L'Opéra de Marseille illumine Le Château de Barbe-Bleue, Bartók en VF
Infiniment loin du pré-texte, ce livret inspiré du conte de Perrault passant par le sillage de Maurice Maeterlinck (librettiste de la version composée par Paul Dukas) et l’existentialisme du librettiste de Béla Bartók (Béla Balázs) est ici l’une des composantes essentielles de l’œuvre, sur les plans dramatiques, symboliques et sonores. La nouvelle traduction en français, signée Enikô Sombrin et Michel Pastore (qui réalise également la mise en espace), requiert une (ré)appropriation particulière des chanteurs, un soin tout particulier à la déclamation et diction française posée sur la musique de Bartók.
Cette
histoire n’est plus celle de Perrault centrée sur la désobéissance
conjugale, la curiosité déplacée et la punition, mais le drame que traverse le couple moderne, entité
aussi fragile qu’exigeante : tout savoir de l’autre, y
compris ses blessures les plus profondes. Les sept portes du château
intérieur de Barbe-Bleue sont ici ouvertes via une levée successive
de rideaux, animés par les projections vidéos de Philippe
Venault, dans le style de Vasarely
et Dali déliquescent. Le sang coule aussi lentement que la direction
d’acteurs et que coule le temps de cette journée du drame. Les
femmes de Barbe-Bleue correspondent, en effet, à des moments de la
journée : matin, midi, soir, jusqu’à la nuit incarnée dans
son costume d’étoiles par Judith, la femme de la nuit, la
dernière femme.
Le Regös (barde narrateur du prologue), Lorenzo Lefebvre, déclame d’une voix juvénile et sonore sa partie préliminaire. Omniprésent, il accompagne en permanence Judith à travers la scène, dans ses relations avec son mari, comme il accompagne le public dans cette histoire, lui prenant sans cesse la main pour se faire médiateur culturel.

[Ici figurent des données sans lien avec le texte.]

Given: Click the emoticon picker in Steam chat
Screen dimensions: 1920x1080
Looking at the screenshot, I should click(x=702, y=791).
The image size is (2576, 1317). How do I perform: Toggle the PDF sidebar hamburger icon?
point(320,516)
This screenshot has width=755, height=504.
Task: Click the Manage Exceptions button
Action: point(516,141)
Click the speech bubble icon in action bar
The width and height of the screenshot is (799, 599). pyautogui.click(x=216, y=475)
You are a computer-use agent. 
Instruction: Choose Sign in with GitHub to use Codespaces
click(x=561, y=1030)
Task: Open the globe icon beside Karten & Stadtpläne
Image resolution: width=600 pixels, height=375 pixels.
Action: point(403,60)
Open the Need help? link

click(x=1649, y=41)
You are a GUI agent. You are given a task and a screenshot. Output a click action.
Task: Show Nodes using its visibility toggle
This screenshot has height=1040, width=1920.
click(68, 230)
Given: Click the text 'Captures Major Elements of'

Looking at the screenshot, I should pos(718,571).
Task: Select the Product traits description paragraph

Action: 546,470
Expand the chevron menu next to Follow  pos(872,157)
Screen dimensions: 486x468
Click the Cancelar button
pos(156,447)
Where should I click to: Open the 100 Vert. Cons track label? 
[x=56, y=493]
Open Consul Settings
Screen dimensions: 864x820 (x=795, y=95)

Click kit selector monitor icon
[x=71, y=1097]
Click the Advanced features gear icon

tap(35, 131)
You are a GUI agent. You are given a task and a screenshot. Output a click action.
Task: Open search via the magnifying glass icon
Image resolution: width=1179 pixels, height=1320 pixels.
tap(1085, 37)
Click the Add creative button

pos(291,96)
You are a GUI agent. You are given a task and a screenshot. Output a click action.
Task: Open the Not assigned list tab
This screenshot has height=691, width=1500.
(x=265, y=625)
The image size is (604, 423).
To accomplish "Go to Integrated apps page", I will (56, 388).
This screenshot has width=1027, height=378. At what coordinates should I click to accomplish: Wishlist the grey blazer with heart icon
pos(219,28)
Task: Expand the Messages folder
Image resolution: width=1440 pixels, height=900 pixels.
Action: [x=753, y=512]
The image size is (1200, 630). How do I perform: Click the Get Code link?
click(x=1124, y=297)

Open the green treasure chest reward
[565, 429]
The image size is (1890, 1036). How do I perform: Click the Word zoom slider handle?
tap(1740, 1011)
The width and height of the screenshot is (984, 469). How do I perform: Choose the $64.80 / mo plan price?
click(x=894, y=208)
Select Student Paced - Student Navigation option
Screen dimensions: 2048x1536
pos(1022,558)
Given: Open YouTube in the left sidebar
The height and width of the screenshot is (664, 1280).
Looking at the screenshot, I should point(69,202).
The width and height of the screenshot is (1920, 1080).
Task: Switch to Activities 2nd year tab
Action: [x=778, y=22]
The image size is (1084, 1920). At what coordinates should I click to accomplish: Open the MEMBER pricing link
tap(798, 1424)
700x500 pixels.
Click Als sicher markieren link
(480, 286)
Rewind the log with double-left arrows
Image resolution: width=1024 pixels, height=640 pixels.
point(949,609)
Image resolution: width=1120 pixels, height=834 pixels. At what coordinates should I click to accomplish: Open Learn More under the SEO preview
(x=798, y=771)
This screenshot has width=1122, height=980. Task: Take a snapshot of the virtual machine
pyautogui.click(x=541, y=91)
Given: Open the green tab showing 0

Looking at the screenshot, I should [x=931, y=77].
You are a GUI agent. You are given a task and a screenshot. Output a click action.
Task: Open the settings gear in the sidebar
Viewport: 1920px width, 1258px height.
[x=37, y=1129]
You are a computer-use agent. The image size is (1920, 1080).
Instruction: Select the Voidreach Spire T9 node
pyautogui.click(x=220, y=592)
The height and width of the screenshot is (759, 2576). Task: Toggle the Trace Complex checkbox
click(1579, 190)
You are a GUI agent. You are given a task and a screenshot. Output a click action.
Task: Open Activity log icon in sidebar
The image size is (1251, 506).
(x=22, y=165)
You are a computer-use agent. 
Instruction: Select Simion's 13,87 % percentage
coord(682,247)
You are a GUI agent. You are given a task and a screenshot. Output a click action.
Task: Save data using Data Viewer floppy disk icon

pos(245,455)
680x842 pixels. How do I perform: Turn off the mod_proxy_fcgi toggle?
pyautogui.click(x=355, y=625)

La Judith de la soprano Chrystelle di Marco déploie une voix longue, étirable et modulable à la demande d’un texte qui exige le cri comme un murmure et le murmure comme un cri. Le vibrato devient hybride, un peu surréel, de bruit et de chant, en écho à l’environnement visuel. Un travail particulièrement audacieux du souffle lui permet, en plus de faire varier les couleurs, d’opposer rapidement, une projection extérieure, classique, à une projection intérieure, particulièrement saisissante. Le personnage parle depuis ses « tripes », depuis le goût de son chant, et veut, obsessionnellement, faire la lumière, la projeter partout.
Le baryton-basse Nicolas Cavallier est un Barbe-Bleue tout en statuaire et stature, physique et vocale. Il est l’incarnation de l’atemporel, dont les cheveux blancs ont une éternelle jeunesse (lui qui se nourrit du temps que lui donnent ses quatre épouses). Il semble suspendre le cours de l'histoire par les longues résonances de sa voix, qui deviennent un écho étrange, comme celui de son passé. L’articulation, parfois imprécise, est suivie du public avec les sur-titres, le chanteur privilégiant un timbre noir-profond, constellé de précieuses aspérités.
L’Orchestre Philharmonique de Marseille, en formation rutilante, est placé sous la baguette engagée de Jean-Philippe Dambreville. L’œuvre a le même format concis que Didon et Enée de Purcell, elle ne cesse d’intensifier une force lente (qui commande l’ensemble des déplacements des protagonistes tout comme l’écoute immergée de l’auditoire) de plus en plus intense, insoutenable. Le chef parvient à installer dès la première note la scansion marquée qui se déroulera à chaque ouverture de porte. La fosse, même tonitruante, respecte dans son détail la précision rythmique de la diction : rappelant les nombreux chorals de cuivres, dignes des grandes portes (de Kiev) extraits des Tableaux d’une exposition de Moussorgsky.
Les auditeurs plongés dans les dédales de ce château en ressortent en applaudissant longuement les protagonistes.